WORK TO COMPLETE — Reproduce the data below verbatim, from the line containing "is (1024, 704)." through the line containing "colorbar-tick-label-9: −0.80 is", both included.

------

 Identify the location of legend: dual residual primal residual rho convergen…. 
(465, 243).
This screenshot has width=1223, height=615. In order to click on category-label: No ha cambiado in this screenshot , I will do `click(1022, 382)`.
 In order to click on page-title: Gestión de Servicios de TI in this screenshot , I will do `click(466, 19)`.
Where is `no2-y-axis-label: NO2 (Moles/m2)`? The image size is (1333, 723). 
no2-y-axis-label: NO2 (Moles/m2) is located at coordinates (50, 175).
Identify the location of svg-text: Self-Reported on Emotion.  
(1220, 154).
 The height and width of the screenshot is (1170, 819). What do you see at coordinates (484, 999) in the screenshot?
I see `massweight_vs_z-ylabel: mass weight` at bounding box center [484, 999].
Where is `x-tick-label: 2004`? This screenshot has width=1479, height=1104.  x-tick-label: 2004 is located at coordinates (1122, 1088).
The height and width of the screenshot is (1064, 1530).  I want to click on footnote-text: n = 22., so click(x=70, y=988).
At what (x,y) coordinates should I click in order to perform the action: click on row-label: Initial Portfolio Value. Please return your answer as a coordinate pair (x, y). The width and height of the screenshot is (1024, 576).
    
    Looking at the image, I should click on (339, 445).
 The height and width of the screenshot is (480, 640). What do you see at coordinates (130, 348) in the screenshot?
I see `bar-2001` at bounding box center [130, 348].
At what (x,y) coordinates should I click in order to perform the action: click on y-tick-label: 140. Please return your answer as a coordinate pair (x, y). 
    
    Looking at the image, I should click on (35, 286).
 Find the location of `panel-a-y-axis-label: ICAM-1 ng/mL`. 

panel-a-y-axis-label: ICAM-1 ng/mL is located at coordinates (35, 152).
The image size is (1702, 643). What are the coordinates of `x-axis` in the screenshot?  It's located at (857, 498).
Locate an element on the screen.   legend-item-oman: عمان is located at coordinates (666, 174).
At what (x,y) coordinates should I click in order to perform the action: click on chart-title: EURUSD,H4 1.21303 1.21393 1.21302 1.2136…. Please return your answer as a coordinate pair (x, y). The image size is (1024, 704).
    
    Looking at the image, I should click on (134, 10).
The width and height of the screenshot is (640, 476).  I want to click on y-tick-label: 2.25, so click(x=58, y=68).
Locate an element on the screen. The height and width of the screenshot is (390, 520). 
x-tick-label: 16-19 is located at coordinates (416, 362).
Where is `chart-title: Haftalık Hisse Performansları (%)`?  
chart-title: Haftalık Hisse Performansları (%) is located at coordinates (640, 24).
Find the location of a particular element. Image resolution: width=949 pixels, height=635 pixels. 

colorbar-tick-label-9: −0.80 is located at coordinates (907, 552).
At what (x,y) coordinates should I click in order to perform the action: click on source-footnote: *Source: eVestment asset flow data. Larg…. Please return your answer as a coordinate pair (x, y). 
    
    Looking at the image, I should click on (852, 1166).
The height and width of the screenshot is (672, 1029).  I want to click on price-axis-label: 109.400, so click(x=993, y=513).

------

RESULT —
At what (x,y) coordinates should I click in order to perform the action: click on chart-title: EURUSD,H4 1.21303 1.21393 1.21302 1.2136…. Please return your answer as a coordinate pair (x, y). The image size is (1024, 704).
    
    Looking at the image, I should click on (134, 10).
The width and height of the screenshot is (640, 476).  I want to click on y-tick-label: 2.25, so click(x=58, y=68).
Locate an element on the screen. The height and width of the screenshot is (390, 520). 
x-tick-label: 16-19 is located at coordinates (416, 362).
Where is `chart-title: Haftalık Hisse Performansları (%)`?  
chart-title: Haftalık Hisse Performansları (%) is located at coordinates (640, 24).
Find the location of a particular element. Image resolution: width=949 pixels, height=635 pixels. 

colorbar-tick-label-9: −0.80 is located at coordinates (907, 552).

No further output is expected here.